> [Consegne]
- a) Riporti dal bando il passo che comincia con le parole "Il Premio è" e si ferma dopo le parole "AlmanHaiku e Wiki-Poesia.".
- b) Secondo il bando, quale associazione organizza il Premio?
- c) Riscriva in forma di elenco il paragrafo del bando che inizia con «Il Premio è patrocinato», conservandone i dati principali.

E’ uscito il bando di partecipazione del X Premio Nazionale di Poesia “L’arte in versi”

Art. 1 – ORGANIZZAZIONE

Viene bandita la decima edizione del Premio Nazionale di Poesia “L’arte in versi”, ideato, fondato e presieduto dal poeta e critico letterario Lorenzo Spurio e organizzato dall’Associazione Culturale Euterpe di Jesi.

Art. 2 – PATROCINI MORALI

Il Premio è patrocinato dalla Regione Marche, dall’Assemblea Legislativa della Regione Marche, dalla Provincia di Ancona, dai Comuni di Jesi, Ancona e Senigallia e dall’Università degli Studi di Urbino “Carlo Bo”.

Art. 3 – PARTNERSHIPS

Il Premio gode del sostegno e della collaborazione esterna (partnership) di alcune enti e associazioni culturali che condividono gli intenti di promozione e diffusione della cultura e le finalità del concorso: Centro Studi “Sara Valesio” di Bologna, Associazione “Le Ragunanze” di Roma, Associazione Siciliana Arte e Scienza (ASAS) di Messina, Associazione “Arte per Amore” di Seravezza (Lucca), Associazione “Oceano nell’anima” di Bari, Associazione “Africa Solidarietà Onlus” di Arcore (Monza-Brianza), Associazione “Il Faro” di Cologna Spiaggia (Teramo), Associazione “Un Passo Avanti” di Ascoli Piceno, AlmanHaiku e Wiki-Poesia.

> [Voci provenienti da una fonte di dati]
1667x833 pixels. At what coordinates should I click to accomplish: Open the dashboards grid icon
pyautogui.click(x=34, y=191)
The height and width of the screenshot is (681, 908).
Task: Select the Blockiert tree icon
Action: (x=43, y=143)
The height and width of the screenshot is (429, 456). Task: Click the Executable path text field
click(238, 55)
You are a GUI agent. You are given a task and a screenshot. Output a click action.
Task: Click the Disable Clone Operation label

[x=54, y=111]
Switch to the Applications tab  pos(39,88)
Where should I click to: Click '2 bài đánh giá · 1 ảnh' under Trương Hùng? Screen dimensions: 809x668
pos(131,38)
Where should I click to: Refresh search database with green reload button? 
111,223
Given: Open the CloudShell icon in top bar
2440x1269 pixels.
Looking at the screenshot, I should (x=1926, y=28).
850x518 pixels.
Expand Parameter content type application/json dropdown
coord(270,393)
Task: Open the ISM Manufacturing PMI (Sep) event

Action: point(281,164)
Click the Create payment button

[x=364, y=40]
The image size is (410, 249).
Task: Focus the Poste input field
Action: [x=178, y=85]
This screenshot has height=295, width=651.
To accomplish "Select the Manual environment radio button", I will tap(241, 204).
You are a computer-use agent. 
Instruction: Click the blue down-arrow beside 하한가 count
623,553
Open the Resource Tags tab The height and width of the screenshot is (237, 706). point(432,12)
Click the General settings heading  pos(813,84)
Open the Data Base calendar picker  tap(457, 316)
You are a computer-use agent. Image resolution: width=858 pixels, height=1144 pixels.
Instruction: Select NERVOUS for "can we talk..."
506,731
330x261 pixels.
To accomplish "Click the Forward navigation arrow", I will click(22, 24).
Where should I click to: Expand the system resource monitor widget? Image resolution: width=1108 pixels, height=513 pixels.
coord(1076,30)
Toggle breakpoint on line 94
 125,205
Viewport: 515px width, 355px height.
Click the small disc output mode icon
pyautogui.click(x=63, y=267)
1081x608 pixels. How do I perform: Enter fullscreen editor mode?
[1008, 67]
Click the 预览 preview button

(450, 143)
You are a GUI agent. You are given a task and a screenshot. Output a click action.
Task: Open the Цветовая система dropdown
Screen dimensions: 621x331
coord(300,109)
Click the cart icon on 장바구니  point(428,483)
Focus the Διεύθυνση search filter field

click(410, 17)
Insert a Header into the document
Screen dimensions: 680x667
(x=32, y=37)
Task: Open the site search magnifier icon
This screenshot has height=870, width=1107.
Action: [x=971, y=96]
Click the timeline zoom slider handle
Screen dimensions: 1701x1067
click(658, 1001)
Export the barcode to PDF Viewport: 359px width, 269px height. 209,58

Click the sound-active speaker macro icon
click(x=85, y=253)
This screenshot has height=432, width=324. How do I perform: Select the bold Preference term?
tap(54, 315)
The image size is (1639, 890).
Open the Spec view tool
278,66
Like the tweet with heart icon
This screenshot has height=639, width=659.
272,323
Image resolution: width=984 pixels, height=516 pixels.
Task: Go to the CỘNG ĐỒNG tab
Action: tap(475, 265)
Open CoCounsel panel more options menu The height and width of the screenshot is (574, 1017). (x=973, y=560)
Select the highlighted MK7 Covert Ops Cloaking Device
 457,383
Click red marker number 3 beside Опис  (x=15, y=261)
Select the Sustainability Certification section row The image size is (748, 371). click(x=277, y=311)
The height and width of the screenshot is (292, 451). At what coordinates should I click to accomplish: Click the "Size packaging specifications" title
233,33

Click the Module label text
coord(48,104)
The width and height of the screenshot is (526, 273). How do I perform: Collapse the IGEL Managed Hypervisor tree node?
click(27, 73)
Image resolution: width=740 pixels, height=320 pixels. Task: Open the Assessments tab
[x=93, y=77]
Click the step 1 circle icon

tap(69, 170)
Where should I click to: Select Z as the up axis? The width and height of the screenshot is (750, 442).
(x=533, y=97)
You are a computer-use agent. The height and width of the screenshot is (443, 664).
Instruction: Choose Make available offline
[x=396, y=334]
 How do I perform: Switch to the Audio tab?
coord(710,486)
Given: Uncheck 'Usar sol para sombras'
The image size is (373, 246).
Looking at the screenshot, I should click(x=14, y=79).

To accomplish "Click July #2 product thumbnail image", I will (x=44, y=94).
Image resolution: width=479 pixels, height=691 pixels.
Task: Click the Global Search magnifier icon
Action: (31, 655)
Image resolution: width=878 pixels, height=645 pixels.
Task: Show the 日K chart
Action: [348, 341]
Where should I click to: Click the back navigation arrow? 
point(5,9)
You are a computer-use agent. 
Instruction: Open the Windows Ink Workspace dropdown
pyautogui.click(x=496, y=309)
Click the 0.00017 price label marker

> [Risposte alle consegne]
- a)
Il Premio è patrocinato dalla Regione Marche, dall’Assemblea Legislativa della Regione Marche, dalla Provincia di Ancona, dai Comuni di Jesi, Ancona e Senigallia e dall’Università degli Studi di Urbino “Carlo Bo”.

Art. 3 – PARTNERSHIPS

Il Premio gode del sostegno e della collaborazione esterna (partnership) di alcune enti e associazioni culturali che condividono gli intenti di promozione e diffusione della cultura e le finalità del concorso: Centro Studi “Sara Valesio” di Bologna, Associazione “Le Ragunanze” di Roma, Associazione Siciliana Arte e Scienza (ASAS) di Messina, Associazione “Arte per Amore” di Seravezza (Lucca), Associazione “Oceano nell’anima” di Bari, Associazione “Africa Solidarietà Onlus” di Arcore (Monza-Brianza), Associazione “Il Faro” di Cologna Spiaggia (Teramo), Associazione “Un Passo Avanti” di Ascoli Piceno, AlmanHaiku e Wiki-Poesia.

- b) L'Associazione Culturale Euterpe di Jesi.

- c)
Il Premio è patrocinato da:
- Regione Marche
- Assemblea Legislativa della Regione Marche
- Provincia di Ancona
- Comuni di Jesi, Ancona e Senigallia
- Università degli Studi di Urbino "Carlo Bo"